Tags

, , ,

Jornal do Brasil – 08/12/2011

Hiatos de guerra

Escritores e compositores pop acham que devem opinar sobre tudo. Tariq Ali não fugiu à regra. Acaba de explicar a um jornalista na última Fliporto, em Olinda, que o atual clima contra o Irã envolve Israel porque este não quer ver ameaçado seu monopólio nuclear. Além das exaltações ao ditador do Irã, endossou a montagem do arsenal nuclear do regime persa “cercado de potencias nucleares como Paquistão, Índia, Coreia do Norte, e um pouco mais distante China (sic).” Quem sabe Ali poderia esclarecer se afinal estamos diante de monopólio ou se, nos arredores, já existem armas nucleares em abundância? De quem fala? Quem prometeu varrer Israel do mapa? Uma hora dessas o paquistanês precisará abandonar a ficção e trazer argumentos verdadeiros para prosseguir sua campanha contra “conspiradores sionistas” e “inimigos imperialistas”.

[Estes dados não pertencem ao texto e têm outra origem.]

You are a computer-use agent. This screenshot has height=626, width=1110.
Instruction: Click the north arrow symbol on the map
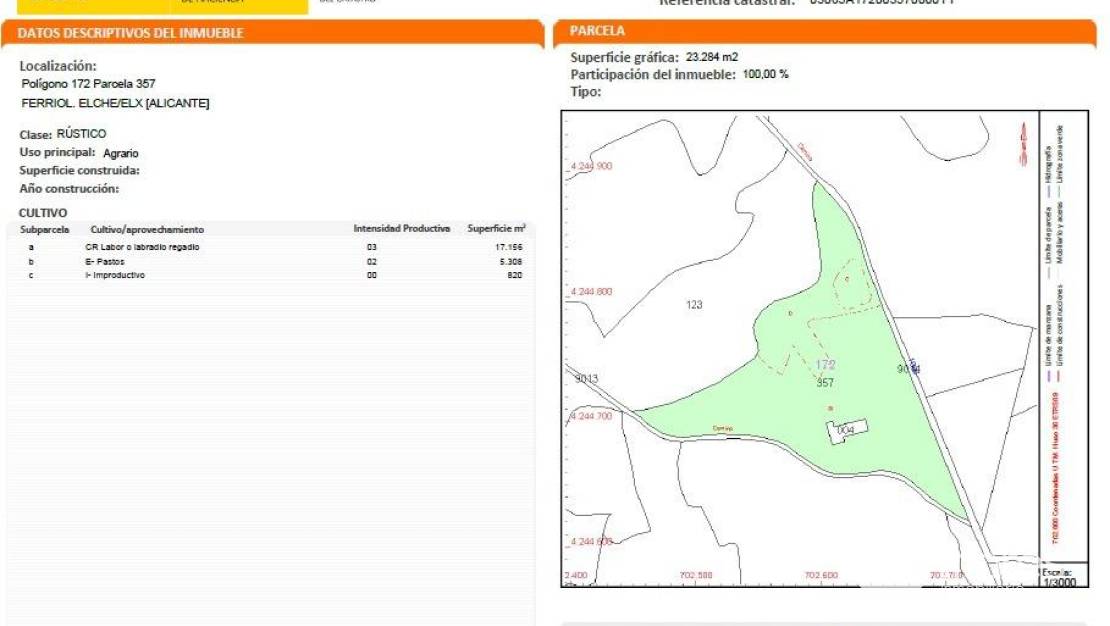click(x=1022, y=145)
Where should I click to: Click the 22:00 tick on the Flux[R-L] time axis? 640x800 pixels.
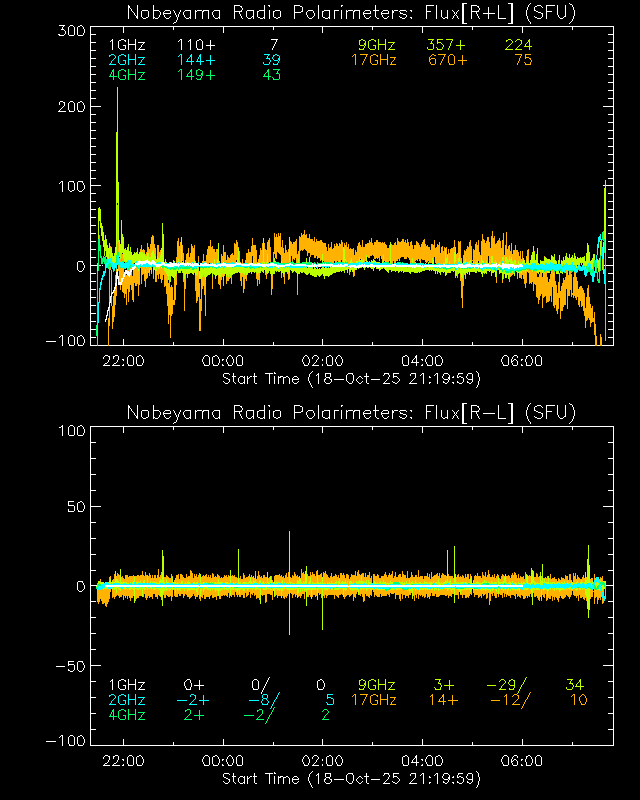[x=124, y=761]
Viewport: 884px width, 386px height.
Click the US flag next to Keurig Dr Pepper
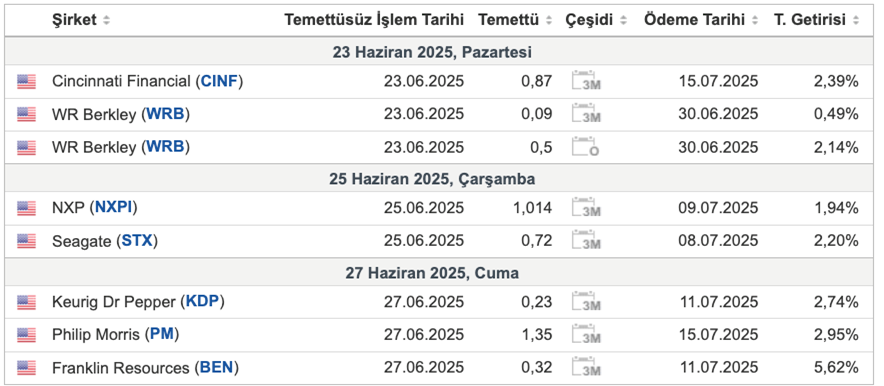click(x=26, y=303)
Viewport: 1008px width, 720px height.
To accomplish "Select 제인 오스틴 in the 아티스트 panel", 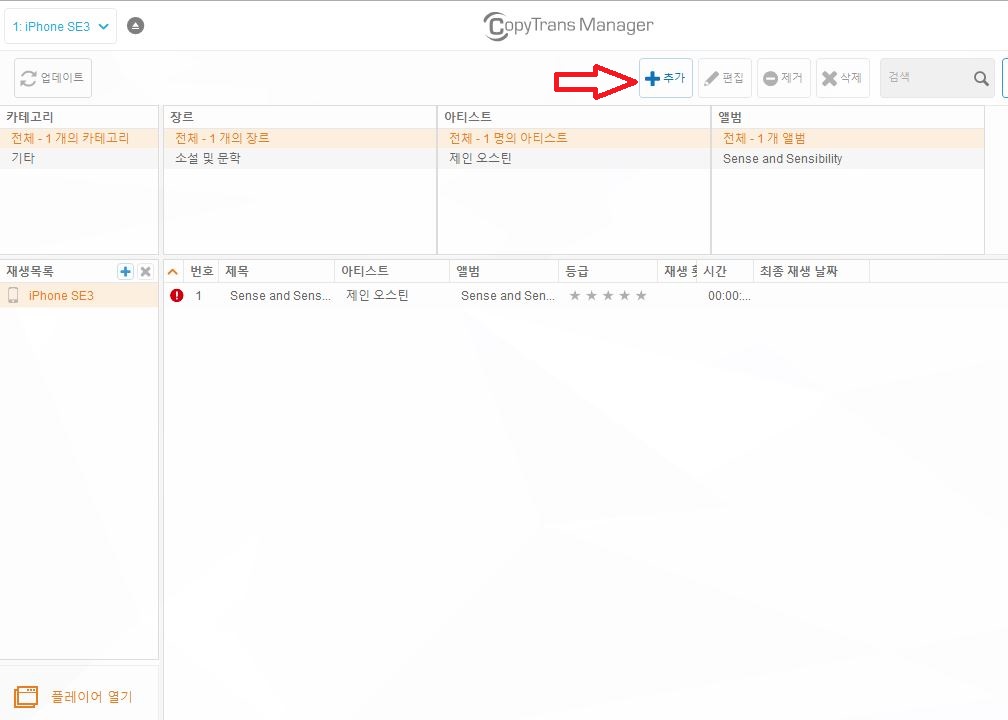I will pos(478,157).
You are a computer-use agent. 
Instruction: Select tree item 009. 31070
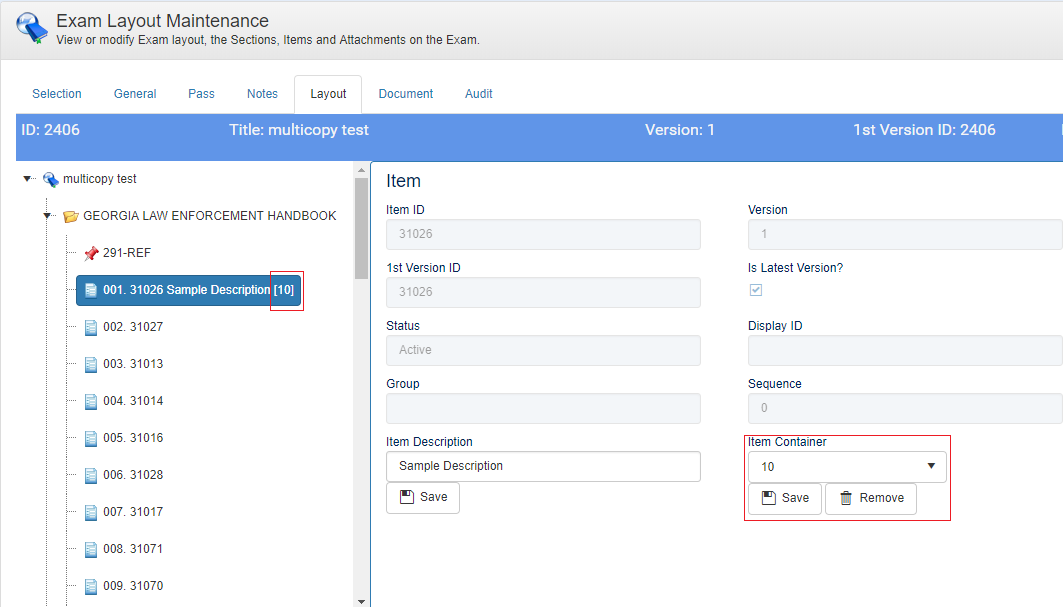click(x=132, y=586)

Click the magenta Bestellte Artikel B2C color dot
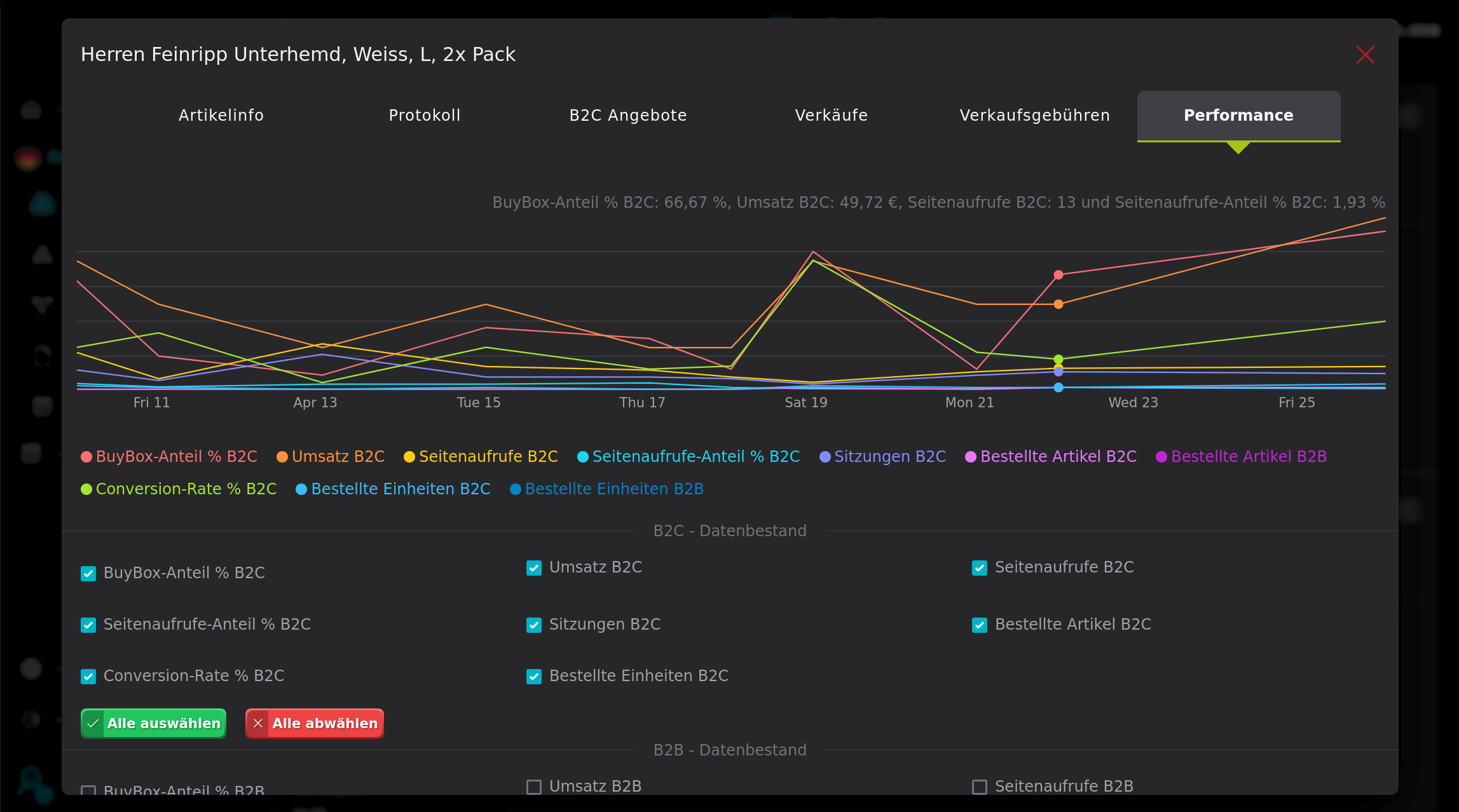point(971,456)
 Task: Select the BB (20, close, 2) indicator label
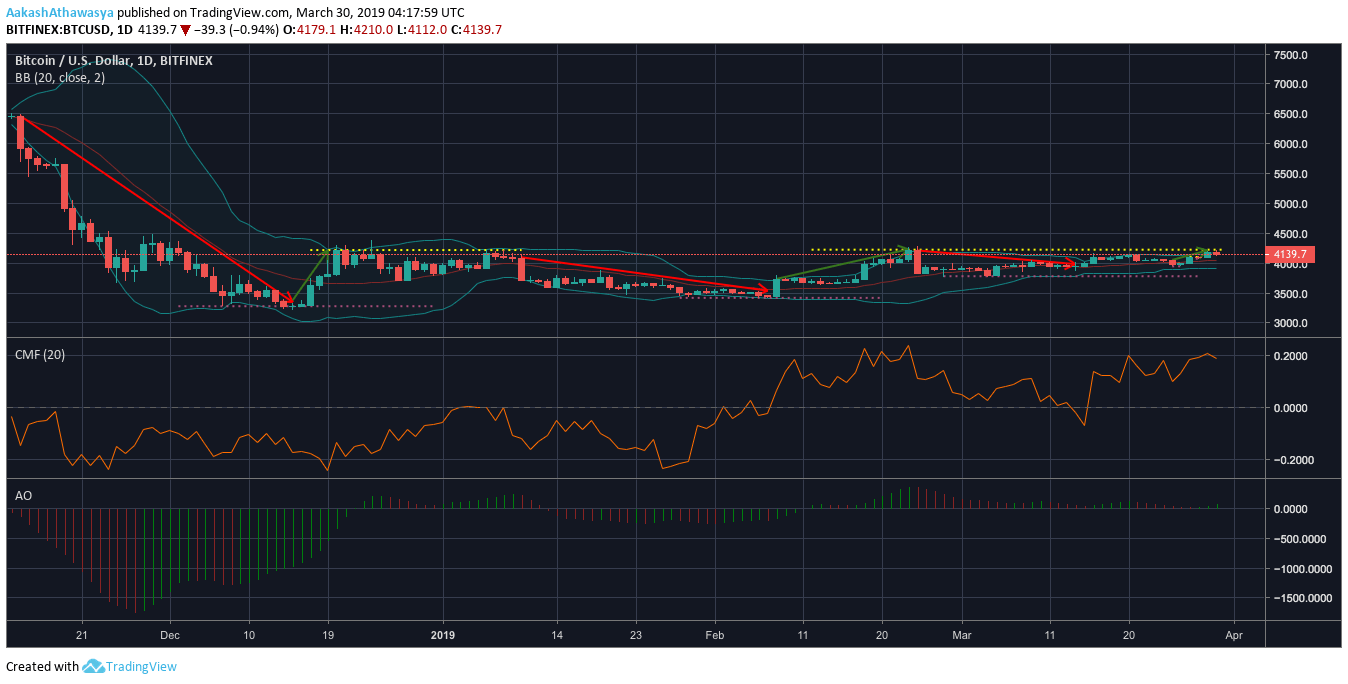click(x=56, y=77)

Não faz preocupação quando alguém dispara tantas atrocidades isoladamente. O problema é o coro. Legiões inteiras fazem brotar jargões anacrônicos em suas vitrolas acríticas. Entre nós, há gente que perdeu a timidez e hasteou bandeira a favor do acúmulo de armas de destruição em massa. Bizarro ativismo: pacifistas atômicos sonhando com democracia nuclear.
Segundo especialistas em segurança internacional o fundamentalismo adicionou à análise fatores imponderáveis. Há muita gente interessada em guerra, a começar pela atual administração do Irã, que, para sobreviver como regime sabe que precisa expandir a influencia xiita pelos arredores. A exportação da revolução islâmica de Teerã (bem sucedida no Líbano, Iraque e Síria) hoje está sendo acelerada e, dissipada toda euforia, seus braços visíveis despontam em vários segmentos da “primavera árabe”. No front interno precisam contornar a guerra civil iminente.